Kynurenine metabolites of tryptophan: Implications for neurologic diseases

Over the past 2 decades, a number of studies have demonstrated that amino acids act as precursors for the biosynthesis of a variety of neuroactive compounds, including catecholamines and indoleamines. For example, the aromatic amino acid l-tryptophan is a precursor for serotonin biosynthesis. Based on this observed precursor relationship, dietary tryptophan supplementation is used to treat a number of neurologic disorders attributed to alterations in serotoninergic neurotransmission. Recent studies have revealed that, in addition to serotonin, a number of neuroactive compounds, the kynurenines, are metabolities of tryptophan. Of these, perhaps the most important is quinolinic acid, a neurotoxin that acts at the N-methyl-d-aspartate (NMDA) receptor and whose precursor responsiveness to tryptophan far exceeds that of serotonin. In the central nervous system, kynurenines, and in particular quinolinic acid, may modulate excitatory amino acid transmission, and may act as neurotoxic agents implicated in the pathogenesis of several neurologic diseases.

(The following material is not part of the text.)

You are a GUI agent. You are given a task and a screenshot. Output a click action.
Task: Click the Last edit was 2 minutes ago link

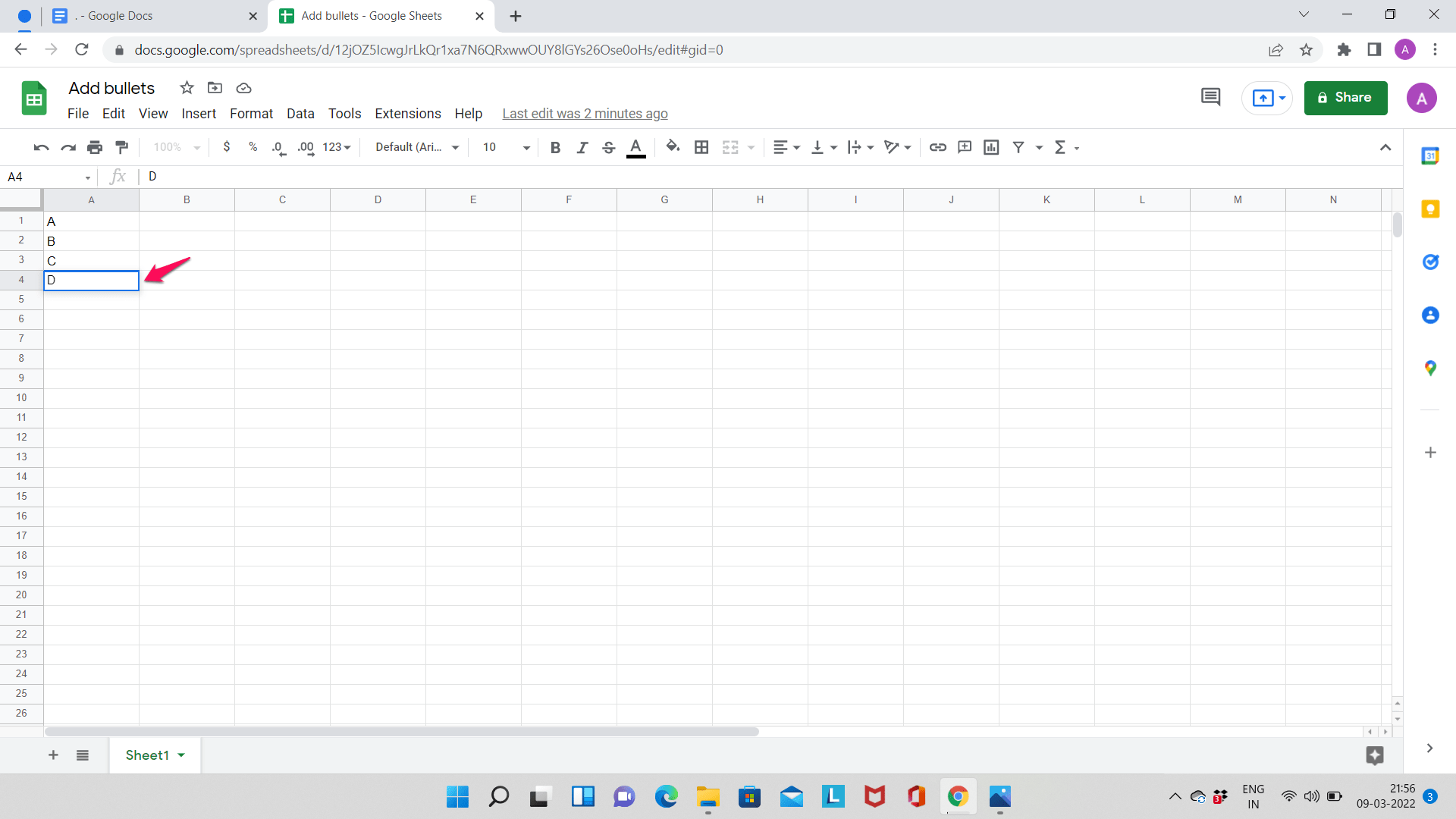pyautogui.click(x=585, y=113)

Regional brain and cerebrospinal fluid quinolinic acid concentrations in Huntington's disease.

Many of the characteristics neuroanatomical and neurochemical features of Huntingtons disease (HD) are produced in experimental animals by an intrastriatal injection of the endogenous N-methyl-D-aspartate receptor agonist quinolinic acid (QUIN). Conceivably, a chronic over-production of QUIN in brain could be involved in the pathogenesis of HD. To investigate this hypothesis, concentrations of QUIN were measured both in cerebrospinal fluid (CSF) and postmortem tissue from patients with HD and neurologically normal age-matched controls. CSF QUIN concentrations were slightly lower in patients with HD, however the changes were not significant. Mean concentrations of QUIN tended to be lower in HD putamen, dentate nucleus and several cortical regions, although significant reductions were found only in Brodmann areas 17, 20 and 28. The mechanisms responsible for these small reductions in brain QUIN concentrations remain to be determined. These results do not support the hypothesis that a chronic increase of QUIN production is responsible for neurodengeneration in HD.

A detailed examination of substance P in pathologically graded cases of Huntington's disease

Substance P concentrations have been found to be reduced in the basal ganglia in Huntingtons disease (HD). In order to further examine this finding in the present study we measured substance P-like immunoreactivity (SPLI) in cases of HD which had been graded as to the severity of pathological changes in the striatum. Marked significant reductions of SPLI were found in all striatal nuclei which were significantly correlated with the percentage of neuronal loss in the varying pathologic grades. Similar changes were found in the projection sites of striatal substance P neurons, the globus pallidus interna and the substantia nigra. These changes are consistent with a loss of striatal substance P containing projection neurons in HD. Significant reductions in SPLI were also found in the external pallidum, bed nucleus of the stria terminalis and the subthalamic nucleus. Small significant increases in SPLI (20-30%) were found in 3 frontal cortical regions (Brodmann areas 6, 8 and 9). The finding of neurochemical changes in the subthalamic nucleus is of particular interest since lesions in this nucleus are known to result in chorea and therefore might contribute to the chorea which is a cardinal symptom of HD.